**Job a:**
Answer these questions about the passage on stock market averages, one line each:
(i) Which equal-weighted index does the passage say came later?
(ii) How much is the S&P 500 down over the past six months, according to the passage?
(iii) How long do crashes historically last, according to the passage?
_ _ _ _ _ _ _
What do we mean when we say “the market”?

First of all, let’s take a step back. Many, many years ago in the late 19th century, stock trading was a difficult business. Many of the things we take for granted today- instant real-time quotes on any stock or commodity, the ability to view charts of historic prices and volume, put to call ratio and thousands of other data points simply didn’t exist. Traders were limited to viewing a few quotes on a slowly-moving ticker tape that was very often delayed. Of course everyone had this working against them so it didn’t necessarily provide a huge disadvantage to the individual trader. But at the same time it was very difficult to figure out what the overall market of stocks was doing on any given day at least without extensive amounts of work. You would have had to record prices throughout the day or at least closing prices, then compile them into an average, and track that average over time, by hand.

But, some very smart people realized the utility of being able to surmise at any point what the market was doing and set about doing this by creating stock market averages, such as the Dow Jones Industrial Average and the S&P 500. Later came equal-weighted indices like the Value Line Geometric Index. At a time when compiling these was a massive headache, they did so and published them in newspapers. In those days, the averages did a pretty good job of tracking the market and looking at an average gave you a pretty good idea of what markets overall were doing.

Now, let’s fast forward to today. You have many multiples more of stocks and ETFs, ETNs, and funds operating in many different industries. It seems as if the market has outgrown the averages. Granted many new averages have been created, but still and all most traders these days focus on three- the S&P 500, the Dow Jones Industrial Average, and the Nasdaq-100. There’s good reason for this as these averages not so coincidentally track the largest stocks by price and/or market capitalization.

But if you were to look at a chart of the S&P 500 not knowing anything else about the current state of the market and what individual issues have done over the past year, you would probably laugh if someone told you that we are in the midst of a crash. At best a decent-sized correction. After all, it is hovering just above levels it was at last October and is down all of 1.29% in the past six months!

Our definition of the market must evolve to account for the fact that there is very little correlation in the moves between the average stock and the parts that experienced the blow off tops that I wrote about a month or two ago.

The mistake I and so many others made was assuming that these blow-off tops would have large ramifications on the entire market of stocks. But that largely hasn’t materialized. The stocks that never really went up leaps and bounds like NVDA, FB, or NFLX did last summer and fall, have come down but nearly in the devastating manner that those stocks have.

But if we define the market as the parts that have caused the greatest concern- the ARK innovation type stocks and those that went up 50-80% in a span of a couple of months last year, we have experienced a crash. Crashes, by the way, historically last about 6-10 weeks. More on that later.
_ _ _ _ _ _ _
**Job b:** Please retype the stretch of rows from the one containing "HOME (19, 187)" through the end of the rows.

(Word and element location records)
_ _ _ _ _ _ _
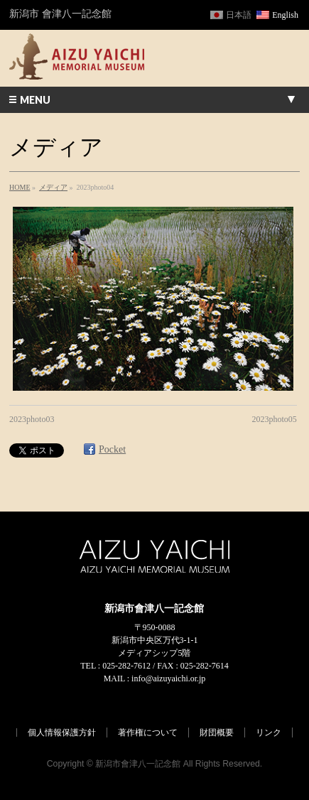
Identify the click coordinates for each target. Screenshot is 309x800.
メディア (53, 187)
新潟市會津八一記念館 (137, 764)
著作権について (148, 732)
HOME (19, 187)
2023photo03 (31, 419)
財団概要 (217, 732)
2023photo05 (274, 419)
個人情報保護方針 (62, 732)
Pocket (112, 449)
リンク (268, 732)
_ _ _ _ _ _ _
**Exercise response a:**
(i) The Value Line Geometric Index
(ii) 1.29%
(iii) About 6-10 weeks

**Exercise response b:**
HOME (19, 187)
2023photo03 (31, 419)
財団概要 (217, 732)
2023photo05 (274, 419)
個人情報保護方針 (62, 732)
Pocket (112, 449)
リンク (268, 732)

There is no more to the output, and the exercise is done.